I lost my father to covid-19 as the pandemic ravaged homes across the country in 2021. I stood awkwardly in a PPE suit, in a tiny crematorium in Haryana. We jostled through a swell of people all fighting to get their loved ones cremated. I recalled funerals where loved ones would hold and comfort a grieving daughter or a bereaved son. Covid-19 had changed all protocols.
I waited almost four hours at the cremation ground for our turn as arguments broke out over whose turn it was next. My father lay in a corner, wrapped in a body bag, having spent the last few days alone in an ICU. My father was a non-believer in rituals, yet he never failed to attend a funeral, even if the person was a distant friend. He would always show up. And now that it was his turn, there was no one.
As we end 2021 and look forward to holding our loved ones close in the new year, I have been reflecting on grief, the importance of rituals, and the physical acts of bidding a person farewell.
Throughout history, different civilizations have evolved their own ways of ‘fare-welling’ and gathering to say goodbye to the ones they loved. In Mexico, families celebrate the ‘Day of the Dead’ by offering marigold flowers and honouring the deceased by making their favourite foods. In New Orleans, US, a jazz funeral is followed by a cathartic dance. For some indigenous communities in Indonesia, funerals are boisterous affairs, stretching to weeks. Irrespective of the culture, what these rites and rituals give us is a sense of sharing loss, a collective mourning to help perhaps in the process of grieving.
The pandemic has ushered in its own funeral culture. Event management companies now organize ‘Zoom funerals’, a social media page is set up for everyone to leave their condolence messages.
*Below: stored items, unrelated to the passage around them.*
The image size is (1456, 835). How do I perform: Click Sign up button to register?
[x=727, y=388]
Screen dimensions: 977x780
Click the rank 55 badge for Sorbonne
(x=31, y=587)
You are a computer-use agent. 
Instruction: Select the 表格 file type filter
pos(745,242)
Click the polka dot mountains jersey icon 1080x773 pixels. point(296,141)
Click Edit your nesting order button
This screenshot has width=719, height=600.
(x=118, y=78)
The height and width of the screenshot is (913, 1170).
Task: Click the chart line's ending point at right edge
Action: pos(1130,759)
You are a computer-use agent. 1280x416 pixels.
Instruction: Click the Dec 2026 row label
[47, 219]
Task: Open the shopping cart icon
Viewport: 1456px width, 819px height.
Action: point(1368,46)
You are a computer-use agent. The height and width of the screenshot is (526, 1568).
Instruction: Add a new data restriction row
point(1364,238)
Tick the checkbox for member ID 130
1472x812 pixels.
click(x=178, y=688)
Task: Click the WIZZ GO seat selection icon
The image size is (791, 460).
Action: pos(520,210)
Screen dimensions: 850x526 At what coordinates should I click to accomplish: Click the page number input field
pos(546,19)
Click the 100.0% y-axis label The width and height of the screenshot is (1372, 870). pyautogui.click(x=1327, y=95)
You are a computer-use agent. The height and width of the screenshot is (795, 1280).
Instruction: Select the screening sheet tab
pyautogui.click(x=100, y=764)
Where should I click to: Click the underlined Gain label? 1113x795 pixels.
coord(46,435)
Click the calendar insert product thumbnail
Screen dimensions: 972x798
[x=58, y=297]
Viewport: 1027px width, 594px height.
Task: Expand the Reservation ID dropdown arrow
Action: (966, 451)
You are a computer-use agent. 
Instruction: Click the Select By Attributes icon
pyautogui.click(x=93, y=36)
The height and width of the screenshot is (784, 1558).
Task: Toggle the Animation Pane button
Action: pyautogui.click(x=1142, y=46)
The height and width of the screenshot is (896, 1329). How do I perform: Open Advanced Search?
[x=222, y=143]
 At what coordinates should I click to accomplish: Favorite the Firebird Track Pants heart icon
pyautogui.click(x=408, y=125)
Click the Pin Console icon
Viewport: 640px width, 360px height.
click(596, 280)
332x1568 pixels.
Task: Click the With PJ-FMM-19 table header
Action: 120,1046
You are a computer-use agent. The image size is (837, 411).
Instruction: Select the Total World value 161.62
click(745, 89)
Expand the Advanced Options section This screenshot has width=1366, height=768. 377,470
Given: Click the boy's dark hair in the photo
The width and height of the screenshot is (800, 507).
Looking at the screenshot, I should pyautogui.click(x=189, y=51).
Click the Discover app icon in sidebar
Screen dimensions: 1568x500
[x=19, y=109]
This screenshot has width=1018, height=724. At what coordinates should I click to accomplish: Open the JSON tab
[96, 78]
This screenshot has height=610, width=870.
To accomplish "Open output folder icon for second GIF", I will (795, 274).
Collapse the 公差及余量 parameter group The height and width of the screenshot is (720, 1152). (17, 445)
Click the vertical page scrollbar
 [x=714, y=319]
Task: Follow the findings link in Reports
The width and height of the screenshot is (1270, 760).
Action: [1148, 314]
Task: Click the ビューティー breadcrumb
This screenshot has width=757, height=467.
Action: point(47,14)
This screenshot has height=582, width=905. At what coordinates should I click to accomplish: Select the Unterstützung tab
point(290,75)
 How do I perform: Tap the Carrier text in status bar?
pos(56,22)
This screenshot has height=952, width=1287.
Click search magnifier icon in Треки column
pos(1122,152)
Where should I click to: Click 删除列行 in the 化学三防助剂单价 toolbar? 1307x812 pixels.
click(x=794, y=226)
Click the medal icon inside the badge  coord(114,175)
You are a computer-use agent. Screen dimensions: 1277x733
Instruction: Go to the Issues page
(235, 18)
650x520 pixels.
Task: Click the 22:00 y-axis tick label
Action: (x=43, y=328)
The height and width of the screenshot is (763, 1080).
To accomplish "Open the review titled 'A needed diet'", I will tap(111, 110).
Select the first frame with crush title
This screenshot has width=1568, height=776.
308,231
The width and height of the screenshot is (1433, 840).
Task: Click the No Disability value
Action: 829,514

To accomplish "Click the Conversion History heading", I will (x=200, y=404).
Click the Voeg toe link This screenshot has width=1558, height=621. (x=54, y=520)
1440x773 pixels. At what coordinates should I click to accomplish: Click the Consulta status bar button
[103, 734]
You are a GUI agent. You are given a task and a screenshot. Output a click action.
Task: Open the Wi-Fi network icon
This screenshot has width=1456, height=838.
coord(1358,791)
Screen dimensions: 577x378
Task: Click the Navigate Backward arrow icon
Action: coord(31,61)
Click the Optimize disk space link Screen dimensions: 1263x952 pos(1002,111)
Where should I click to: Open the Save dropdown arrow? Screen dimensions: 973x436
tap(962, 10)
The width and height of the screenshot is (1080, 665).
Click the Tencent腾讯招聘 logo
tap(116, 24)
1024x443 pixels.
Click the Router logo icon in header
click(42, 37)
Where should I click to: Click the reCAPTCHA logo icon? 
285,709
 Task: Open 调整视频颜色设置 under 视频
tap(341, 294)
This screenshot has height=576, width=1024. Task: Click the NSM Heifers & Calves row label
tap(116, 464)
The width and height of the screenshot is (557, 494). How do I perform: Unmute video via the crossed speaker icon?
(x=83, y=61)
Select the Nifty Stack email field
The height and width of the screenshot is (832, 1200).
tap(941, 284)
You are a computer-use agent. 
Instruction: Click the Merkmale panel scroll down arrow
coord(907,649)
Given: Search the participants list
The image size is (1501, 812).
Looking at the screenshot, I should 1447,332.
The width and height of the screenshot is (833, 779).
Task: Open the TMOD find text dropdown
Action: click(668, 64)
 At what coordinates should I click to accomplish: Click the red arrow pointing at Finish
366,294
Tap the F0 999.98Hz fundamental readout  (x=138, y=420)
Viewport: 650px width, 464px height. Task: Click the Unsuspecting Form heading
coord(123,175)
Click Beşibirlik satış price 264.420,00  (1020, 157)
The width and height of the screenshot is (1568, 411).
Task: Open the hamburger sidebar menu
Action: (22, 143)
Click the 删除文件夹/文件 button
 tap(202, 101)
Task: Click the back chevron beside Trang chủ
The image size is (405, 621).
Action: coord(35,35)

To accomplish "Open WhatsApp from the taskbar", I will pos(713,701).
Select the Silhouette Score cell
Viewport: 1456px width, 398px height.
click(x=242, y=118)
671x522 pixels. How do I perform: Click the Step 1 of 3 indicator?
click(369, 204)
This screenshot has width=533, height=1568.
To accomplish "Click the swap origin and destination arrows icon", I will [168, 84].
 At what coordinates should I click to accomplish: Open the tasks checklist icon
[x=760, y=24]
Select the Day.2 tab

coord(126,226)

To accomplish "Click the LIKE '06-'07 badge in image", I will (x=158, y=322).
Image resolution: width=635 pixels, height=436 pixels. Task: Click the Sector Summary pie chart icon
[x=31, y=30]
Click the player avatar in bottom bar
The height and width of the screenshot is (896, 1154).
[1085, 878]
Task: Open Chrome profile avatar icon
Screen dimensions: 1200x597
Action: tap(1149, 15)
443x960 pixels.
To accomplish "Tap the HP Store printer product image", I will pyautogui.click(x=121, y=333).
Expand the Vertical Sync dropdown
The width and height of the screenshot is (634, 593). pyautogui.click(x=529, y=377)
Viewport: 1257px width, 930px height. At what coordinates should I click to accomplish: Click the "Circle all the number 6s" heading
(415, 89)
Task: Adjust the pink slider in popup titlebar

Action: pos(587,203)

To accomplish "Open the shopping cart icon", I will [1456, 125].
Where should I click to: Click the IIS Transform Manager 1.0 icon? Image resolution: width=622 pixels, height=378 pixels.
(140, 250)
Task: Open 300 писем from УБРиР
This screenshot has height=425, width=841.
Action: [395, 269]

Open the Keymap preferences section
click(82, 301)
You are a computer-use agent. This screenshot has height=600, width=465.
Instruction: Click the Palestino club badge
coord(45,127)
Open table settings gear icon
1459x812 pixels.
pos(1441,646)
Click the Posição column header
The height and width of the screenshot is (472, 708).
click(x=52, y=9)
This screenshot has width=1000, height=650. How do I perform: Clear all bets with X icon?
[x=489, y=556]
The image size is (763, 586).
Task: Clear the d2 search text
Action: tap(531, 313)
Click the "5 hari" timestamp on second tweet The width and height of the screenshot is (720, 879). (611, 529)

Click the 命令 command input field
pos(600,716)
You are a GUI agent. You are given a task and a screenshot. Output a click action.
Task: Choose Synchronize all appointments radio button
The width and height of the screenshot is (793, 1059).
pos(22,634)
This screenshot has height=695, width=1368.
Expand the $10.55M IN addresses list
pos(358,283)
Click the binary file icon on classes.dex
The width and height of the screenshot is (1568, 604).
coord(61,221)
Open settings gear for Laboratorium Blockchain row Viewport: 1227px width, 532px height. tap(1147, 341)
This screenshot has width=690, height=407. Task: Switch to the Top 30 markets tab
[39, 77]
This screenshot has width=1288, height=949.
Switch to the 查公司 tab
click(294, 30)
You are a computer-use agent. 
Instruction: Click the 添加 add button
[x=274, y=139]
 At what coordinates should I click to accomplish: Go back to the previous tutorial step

In the US, ‘drive through funerals’ became common.
The act of holding, crying, mourning, celebrating the life of the person who has left us is now online, with a click or a swipe, just like you may order your weekly groceries or show off your latest holiday pictures.
We did a Zoom funeral for my dad. His friends logged in from different parts of the world. Elderly uncles and aunts stared into the screen trying their best to understand what was being said. We wept for Speedy, as my father was fondly called by his friends, but we couldn’t hold hands over the Internet.
Struggling to accept that he was actually gone, I developed my own personal rituals. I gathered his photos, parts of the Meccano trains he would build through the day as he pursued a childhood hobby into his old age, and rummaged through his belongings. I held on to his watch, archived every single message from him on my phone and read them over and over again to myself. I wore his watch, kept his muffler close to me hoping for some scraps of his life in those dull lifeless objects he had once used. I was given his hearing aid and spectacles from the hospital, in a small bag. His clothes had been sent to an incinerator for fear of infection. The specs still had fingerprints, I wondered if they we were from his hand; had he worn them one last time before they put the oxygen mask on him?
I wanted to call up the night nurse who had been with him at the hospital and ask what his last days were like, what was he thinking? I grabbed hungrily to any photographs relatives and friends shared, put them on a loop on my phone, set to his favourite songs. In the absence of a ritual to say goodbye, I sought my own.
As the second wave subsided, gradually, friends, and neighbours did start showing up at our family home to commiserate. With each visit, I sought connection, a conversation to somehow, in those moments, keep the memory of my father alive, to per chance hear an anecdote I hadn’t heard before.
I tossed each story back and forth in my head savouring it like a lemon drop till the flavor had long gone. At first, I craved these interactions. But as their frequency increased, I realized they drained me. With each visit, I would have to recount what happened to him in the last few days, each time reliving those painful days. That’s when I realized the value of collective mourning.
I turned to Twitter, thinking that sharing my grief, talking to others who had lost loved ones would help. Big mistake. Random trolls mocked his death; some accused me of using the tragedy to mock the government’s efforts. I retired back into my shell.
There is no straight path to combatting grief or speeding up the healing process, but following some basic rules did help. I sought a grief therapist. I avoided friends who spread toxic positivity or glazed over my pain dismissively. My pain was precious, I made sure I didn’t share it with everyone, only a selective few who could listen silently, giving me the space to mourn.
Initially, I felt too guilty to share my grief so I suppressed it. I heard of families ripped apart, of small children who lost both their parents, of a wife on a ventilator while the husband had already passed away. And I felt I have no right to be sad.
I realized I needed some private space to grieve, impossible if you have two young children and a frisky dog. I found a space to cry in private. I rolled up the windows of my car and cried. It helped.
As the year turns, I wonder if I will ever heal. His friends have started meeting at the coffee shop he visited daily. One day I will gather the courage to walk in there, hold their wrinkled hands in mine. I will reclaim my right to grieve in person, an opportunity that the virus deprived us all of. I will gather the shards of pain in my heart and break down and cry with them, but I will also laugh remembering him. And after that moment of collective grief, I will step out into the sun to celebrate all the beating hearts around me.
Bahar Dutt is an environment journalist and author who lost her father to the second wave of covid-19 in April 2021.